**Assignment:** Reproduce only the lines from the one containing "Open the Period: Last hour dropdown" through the end of the data, exactly as they stand.

Segment Start: Data to use

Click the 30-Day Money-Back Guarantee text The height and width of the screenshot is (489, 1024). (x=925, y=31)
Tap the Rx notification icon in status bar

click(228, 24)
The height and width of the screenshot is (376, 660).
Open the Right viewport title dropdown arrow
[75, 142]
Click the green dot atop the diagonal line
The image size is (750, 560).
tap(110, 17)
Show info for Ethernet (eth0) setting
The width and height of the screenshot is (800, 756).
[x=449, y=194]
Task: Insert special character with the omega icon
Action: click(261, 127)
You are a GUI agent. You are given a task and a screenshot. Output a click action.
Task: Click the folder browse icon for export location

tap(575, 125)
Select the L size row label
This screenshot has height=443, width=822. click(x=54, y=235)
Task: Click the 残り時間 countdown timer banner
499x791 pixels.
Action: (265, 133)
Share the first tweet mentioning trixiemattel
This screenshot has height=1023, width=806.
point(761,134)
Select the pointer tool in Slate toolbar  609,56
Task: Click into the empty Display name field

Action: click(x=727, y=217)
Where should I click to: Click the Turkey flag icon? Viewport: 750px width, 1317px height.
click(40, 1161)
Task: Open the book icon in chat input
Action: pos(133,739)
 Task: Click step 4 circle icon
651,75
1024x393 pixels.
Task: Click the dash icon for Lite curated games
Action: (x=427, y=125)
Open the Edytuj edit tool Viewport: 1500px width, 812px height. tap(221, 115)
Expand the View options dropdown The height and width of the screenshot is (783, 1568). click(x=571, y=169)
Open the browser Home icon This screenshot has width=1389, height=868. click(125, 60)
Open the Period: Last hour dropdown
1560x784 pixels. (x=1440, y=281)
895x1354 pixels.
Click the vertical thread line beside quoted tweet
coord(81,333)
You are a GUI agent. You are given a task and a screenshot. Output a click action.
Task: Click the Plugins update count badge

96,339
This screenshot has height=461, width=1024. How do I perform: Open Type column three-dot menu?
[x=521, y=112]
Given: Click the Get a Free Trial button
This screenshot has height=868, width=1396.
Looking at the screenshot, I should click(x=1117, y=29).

Segment End: Data to use

**Task result:**
Open the Period: Last hour dropdown
1560x784 pixels. (x=1440, y=281)
895x1354 pixels.
Click the vertical thread line beside quoted tweet
coord(81,333)
You are a GUI agent. You are given a task and a screenshot. Output a click action.
Task: Click the Plugins update count badge

96,339
This screenshot has height=461, width=1024. How do I perform: Open Type column three-dot menu?
[x=521, y=112]
Given: Click the Get a Free Trial button
This screenshot has height=868, width=1396.
Looking at the screenshot, I should click(x=1117, y=29).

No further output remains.